Task item
Reproduce word for word the passage of the US Foods and Performance Food Group news article from "Rosemont, Illinois, U.S.A.-based" to "on a potential merger.".

---------- Selected text

US Foods, Performance Food Group terminate merger exploration

A Performance Food Group truck
Even if US Foods and PFG had agreed to merge, it was not a guarantee that the Federal Trade Commission would have approved it | Photo courtesy of refrina/Shutterstock
6 Min

Rosemont, Illinois, U.S.A.-based US Foods and Richmond, Virginia, U.S.A.-based Performance Food Group have called off the exploration process on a potential merger.

In September, the two major food distribution companies said they planned to exchange confidential information related to a potential merger.

“US Foods is pleased with PFG’s decision to engage in an effort to explore the regulatory considerations and synergies of a potential combination,” US Foods said in a release at the time. “There can be no assurance that this information sharing will result in any transaction proposal or any assurance as to its outcome or timing.”

On 24 November, the companies terminated that information-sharing process by mutual agreement and will no longer pursue a potential merger.

--------------------
---------- Given information

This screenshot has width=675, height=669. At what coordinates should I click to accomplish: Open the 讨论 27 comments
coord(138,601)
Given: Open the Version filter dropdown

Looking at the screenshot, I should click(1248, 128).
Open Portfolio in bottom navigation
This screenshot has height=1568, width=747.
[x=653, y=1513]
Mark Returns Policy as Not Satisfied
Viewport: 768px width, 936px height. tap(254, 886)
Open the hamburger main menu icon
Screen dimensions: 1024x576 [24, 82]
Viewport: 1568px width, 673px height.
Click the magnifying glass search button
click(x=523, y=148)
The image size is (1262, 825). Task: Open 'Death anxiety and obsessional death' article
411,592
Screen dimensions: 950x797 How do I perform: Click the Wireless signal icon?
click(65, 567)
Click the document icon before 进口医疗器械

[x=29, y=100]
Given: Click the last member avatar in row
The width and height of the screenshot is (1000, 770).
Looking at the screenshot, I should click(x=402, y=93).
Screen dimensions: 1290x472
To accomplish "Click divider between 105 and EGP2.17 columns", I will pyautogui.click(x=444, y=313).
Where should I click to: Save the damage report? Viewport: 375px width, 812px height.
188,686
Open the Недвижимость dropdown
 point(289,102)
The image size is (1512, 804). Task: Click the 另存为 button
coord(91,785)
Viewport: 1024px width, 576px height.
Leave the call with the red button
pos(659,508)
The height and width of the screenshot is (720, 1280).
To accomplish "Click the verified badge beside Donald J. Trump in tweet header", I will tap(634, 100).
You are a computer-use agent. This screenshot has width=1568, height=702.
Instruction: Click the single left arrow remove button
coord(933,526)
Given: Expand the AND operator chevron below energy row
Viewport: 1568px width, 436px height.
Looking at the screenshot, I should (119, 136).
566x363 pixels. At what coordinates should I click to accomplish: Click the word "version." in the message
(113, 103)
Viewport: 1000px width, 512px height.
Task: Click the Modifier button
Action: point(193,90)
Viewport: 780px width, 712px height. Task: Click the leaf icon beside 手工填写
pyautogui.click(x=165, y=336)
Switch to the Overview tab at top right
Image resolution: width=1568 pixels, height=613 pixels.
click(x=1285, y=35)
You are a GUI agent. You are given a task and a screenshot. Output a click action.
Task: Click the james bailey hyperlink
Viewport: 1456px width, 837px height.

--------------------

Output
Rosemont, Illinois, U.S.A.-based US Foods and Richmond, Virginia, U.S.A.-based Performance Food Group have called off the exploration process on a potential merger.